Virgin Blue will keep fighting for approval of its transtasman alliance with Air New Zealand despite a knock-back from regulators, according to chief executive John Borghetti.
The proposed transtasman alliance between Air New Zealand and Virgin Blue involves collaboration on future route and product planning, code sharing and frequent flyer programme benefits.
However, the Australian Competition and Consumer Commission last week issued a draft determination "proposing to deny authorisation" for the alliance.
Borghetti, speaking yesterday at a financial services council lunch, said Virgin Blue had been invited and looked forward to providing more information to substantiate the public benefits.
"We believe a Virgin Blue-Air New Zealand alliance would deliver greater competition, cheaper fares, more flight options and better connections - and these outcomes would all benefit consumers," he said.
"The ACCC has recognised there will be advantages flowing from the alliance, including cost savings and efficiencies, but they have raised doubts about the magnitude of the benefits."
The airline's transtasman routes lost money, Borghetti said.
"We need to improve our competitive position for both corporate and leisure travellers to turn them to profit - that is what the alliance is designed to deliver."

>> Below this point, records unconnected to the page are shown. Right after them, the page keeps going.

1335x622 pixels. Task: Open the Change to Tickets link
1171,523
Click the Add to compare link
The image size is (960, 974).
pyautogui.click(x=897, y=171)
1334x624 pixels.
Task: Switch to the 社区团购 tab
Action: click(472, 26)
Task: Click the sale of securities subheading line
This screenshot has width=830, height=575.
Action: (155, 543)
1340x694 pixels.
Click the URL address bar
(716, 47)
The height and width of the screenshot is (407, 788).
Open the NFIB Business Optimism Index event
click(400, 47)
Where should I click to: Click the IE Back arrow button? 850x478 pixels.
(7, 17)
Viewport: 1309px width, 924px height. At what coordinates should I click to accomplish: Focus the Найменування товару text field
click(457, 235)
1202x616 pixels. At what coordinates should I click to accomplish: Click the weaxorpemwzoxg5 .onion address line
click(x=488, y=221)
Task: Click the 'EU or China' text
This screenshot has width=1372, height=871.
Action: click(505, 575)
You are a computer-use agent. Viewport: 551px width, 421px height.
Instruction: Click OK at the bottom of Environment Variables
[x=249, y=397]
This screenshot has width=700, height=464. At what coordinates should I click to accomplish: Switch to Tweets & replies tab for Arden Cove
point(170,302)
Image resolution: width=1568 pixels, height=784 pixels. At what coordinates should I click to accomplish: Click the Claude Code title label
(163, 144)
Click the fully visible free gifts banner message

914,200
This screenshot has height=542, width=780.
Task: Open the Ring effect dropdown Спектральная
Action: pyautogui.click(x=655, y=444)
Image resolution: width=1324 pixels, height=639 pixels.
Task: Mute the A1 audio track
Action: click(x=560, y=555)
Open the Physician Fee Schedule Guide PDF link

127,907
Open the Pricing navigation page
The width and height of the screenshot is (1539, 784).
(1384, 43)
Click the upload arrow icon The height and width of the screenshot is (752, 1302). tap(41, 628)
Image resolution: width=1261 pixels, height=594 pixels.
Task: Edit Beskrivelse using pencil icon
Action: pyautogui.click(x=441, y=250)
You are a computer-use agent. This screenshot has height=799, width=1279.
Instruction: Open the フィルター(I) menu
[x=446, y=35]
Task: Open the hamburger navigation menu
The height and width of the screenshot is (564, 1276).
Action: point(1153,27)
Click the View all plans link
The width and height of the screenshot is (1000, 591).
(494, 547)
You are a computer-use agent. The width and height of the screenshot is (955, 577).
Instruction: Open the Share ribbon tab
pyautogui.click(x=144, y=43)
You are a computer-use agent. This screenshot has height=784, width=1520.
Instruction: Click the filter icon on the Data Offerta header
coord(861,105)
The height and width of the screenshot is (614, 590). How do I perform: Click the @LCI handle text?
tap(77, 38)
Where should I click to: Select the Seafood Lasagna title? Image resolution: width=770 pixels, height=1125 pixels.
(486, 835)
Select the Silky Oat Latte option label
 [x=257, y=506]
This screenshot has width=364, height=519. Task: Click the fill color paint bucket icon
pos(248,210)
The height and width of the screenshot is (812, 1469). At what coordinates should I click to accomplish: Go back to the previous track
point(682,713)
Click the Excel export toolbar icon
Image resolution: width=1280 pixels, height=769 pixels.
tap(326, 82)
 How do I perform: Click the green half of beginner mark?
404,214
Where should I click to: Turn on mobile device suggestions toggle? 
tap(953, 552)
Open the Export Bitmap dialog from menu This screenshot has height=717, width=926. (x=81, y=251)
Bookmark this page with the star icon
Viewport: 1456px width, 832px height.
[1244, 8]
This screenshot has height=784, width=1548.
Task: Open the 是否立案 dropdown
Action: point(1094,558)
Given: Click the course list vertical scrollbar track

ACCC chairman Graeme Samuel said Virgin Blue was a major competitor to Air New Zealand and there were a number of transtasman routes where the alliance raised competition concerns. "These routes account for around one quarter of passenger traffic in the transtasman market," Samuel said.
"This means that more than one million passengers per year may be adversely affected by the removal of competition between Virgin Blue and Air New Zealand." The ACCC is seeking submissions by September 24.
Virgin Group founder Sir Richard Branson, speaking to Australian broadcaster ABC's Sunday Profile, said he was baffled by the ACCC's decision and that Virgin Blue could withdraw from the transtasman market.
Qantas had alliances with airlines around the world, including British Airways, Branson said.
"All we ask the competition authorities to do is to treat Virgin Blue, which is a much smaller airline, in an equal way and allow us to create a level playing field."
Peter Harbison, executive chairman of the Centre for Asia Pacific Aviation, said an earlier alliance plan between Air New Zealand and Qantas had been approved in Australia but was turned down by authorities in New Zealand.
"At the time they had 80 per cent of the market so you think this is pretty piddly in contrast," Harbison said.
One market analyst estimated the proposed Air New Zealand and Virgin Blue alliance might account for about 55 per cent of the market.
Harbison expected the alliance to eventually be approved. "It'd be quite ridiculous if it didn't, frankly."
Virgin Blue, as part of a network review, last month said its Pacific Blue brand would stop flying domestic New Zealand routes, with the planes re-deployed to transtasman and medium-haul international routes.
"If you're not serving domestic New Zealand and you're pretty sure with a small market share you're going to lose money on the Tasman, well, go somewhere else," Harbison said.
Danielle Keighery, general manager of corporate communications at Virgin Blue, said it was not the airline's intention to withdraw from the Tasman.
"I don't want to speculate on what we'll do if it doesn't get through," Keighery said. "I think if we can focus on getting it through, that is really our main priority at this point."
Air New Zealand chief executive Rob Fyfe in May said the alliance had $20 million to $30 million of benefit to the NZX-listed airline a year, with most being revenue increases from carrying more passengers.
A spokesman for Air New Zealand said the company would respond to the concerns raised by the ACCC.
Air New Zealand shares closed up 1c yesterday at $1.29.
* Air New Zealand and Virgin Blue alliance.
* Code share arrangement to cover the Tasman, plus domestic travel in Australia and New Zealand as part of a connecting journey.
* Revenue generated across the Tasman allocated between the two carriers.
* Australian Competition and Consumer Commission's draft determination proposes denying authorisation.
* Submissions are due by September 24.
* Virgin Blue and Air New Zealand will respond.